There shall be no universal salvation. But why?! It’s not because God will not allow it; rather, it’s because God will not force it. Why have to force it?! Sinners hate God with so great a passion, they’d rather be in hell eternally cursing God than be in Heaven worshipping God forever. Why so great a hatred?! The extent to which God’s divine standards contradict and belittle theirs is so infuriating, their irrationally proud egos explode more violently than a hydrogen bomb can. For them, the idea of worshipping what insults them that grievously is far more tormenting than the tortures of hell. How hell delights them with its guarantee their hatred shall never diminish one iota! Sinners, then, would go to heaven only if forced to go.
There is no coercion, severity, retribution, etc. in The Divine Nature. Why, then, the Atonement?! It’s not a case of Incarnate God offering enough human pain to allow The Divine Nature to “get even” with us for some offense to divinity; rather, it’s a case of Incarnate God offering pain so worthy, it gives God’s divine standards, just cause to let our natural, coercive, pain-loving, retaliatory love “get even” in merit with God’s, supernatural kind.

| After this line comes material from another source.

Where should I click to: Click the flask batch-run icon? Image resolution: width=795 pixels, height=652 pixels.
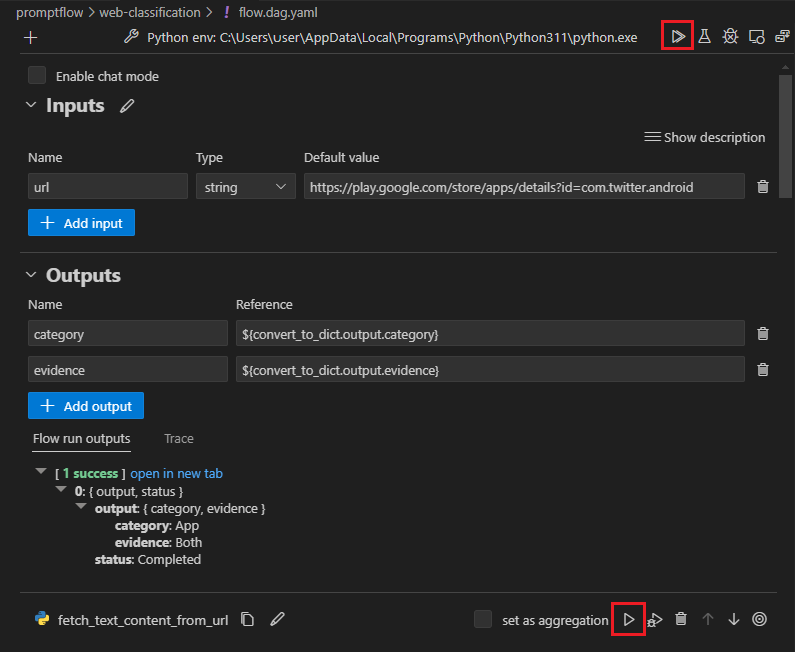[x=704, y=37]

Why would Incarnate God need to do that? This book's answer is an eye opener.
About the Author
Born April 13, 1936, in New Orleans, the author graduated from Jesuit high school in 1953. After a single, fruitless semester at Loyola University, he joined the Air Force Dec. 7, 1955. Honorably discharged April 1960, he underwent 2.5 years of floundering so severe he nearly went insane. Desperate, he gave away everything and, for 13 years, lived as a wandering hermit. Seeking as much time as possible for inner reflection upon self, God, and the nature and purpose of reality, he criss-crossed the US on foot 4 times. At first, he lived on whatever food and clothing he could beg. After learning how to live on $1.00 a day, he turned to working at monasteries in the winter for the money to feed and clothe himself during the next spring, summer, and fall of walking. The monasteries also provided libraries in which he could read, and extract notes from, the great writings of the Catholic Church.
In August of 1975, his father lost his mind, and it fell to the author to tend to his parents in their hour of need. Thus, after 13 years, his preferred lifestyle ended. Dire poverty gave way to economic independence and total seclusion to what little privacy can be enjoyed by bachelors who prefer to avoid partying, to stay mostly at home, and to bury themselves in as much reading and writing as the world will allow. After his father's death in 1981, the author cared for his mother until her death in 1996.
In this book, the self-educated author of 17 self-published books seeks to share with others some of the chains of thought down which his mind was led by 13 years of heroically intense introspection followed to date (2008) by 33 years of moderately intense introspection.